Treatment of pigmented linear discoid lupus erythematosus may be challenging. For patients with photosensitivity, strict sun protection is suggested. Topical corticosteroid and topical calcineurin inhibitors are topical treatment options for cases presenting with limited cutaneous lesions. Physical treatments such as laser therapy, cryotherapy, and dermabrasion can also be selected. Other systemic therapies may be used in recalcitrant cases, such as antimalarial drugs, corticosteroids, immunosuppressive drugs, biological drugs, dapsone, thalidomide and oral retinoids.,,
The limitations of our study include that this is a retrospective investigation in one medical center relying on the review of electronic data. It should be noted that there maybe some cases missed since we only searched the key word “linear lupus erythematosus” in our electronic medical system and some cases may be misdiagnosed to other dermatoses and were not recorded under this index. We did not see all patients in person to systematically categorize skin findings and the results may not be generalizable. And direct immunofluorescence was not performed.

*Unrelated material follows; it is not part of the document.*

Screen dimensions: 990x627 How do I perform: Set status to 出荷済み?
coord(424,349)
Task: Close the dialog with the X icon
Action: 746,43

We present a series of 18 Chinese patients with pigmented linear discoid lupus erythematosus. Clinically, pigmented linear discoid lupus erythematosus manifests as brownish macules along the lines of Blaschko. The differentiation between pigmented linear discoid lupus erythematosus and other linear dermatoses such as pigmented linear lichen planus and linear lichen planopilaris can be difficult clinically, but histological details can help distinguish these different entities. The recognition of such rare DLE subtype may have important clinical implications.
Declaration of patient consent
The authors certify that they have obtained all appropriate patient consent forms. In the form the patients have given their consent for their images and other clinical information to be reported in the journal. The patients understand that their names and initials will not be published and due efforts will be made to conceal their identity, but anonymity cannot be guaranteed.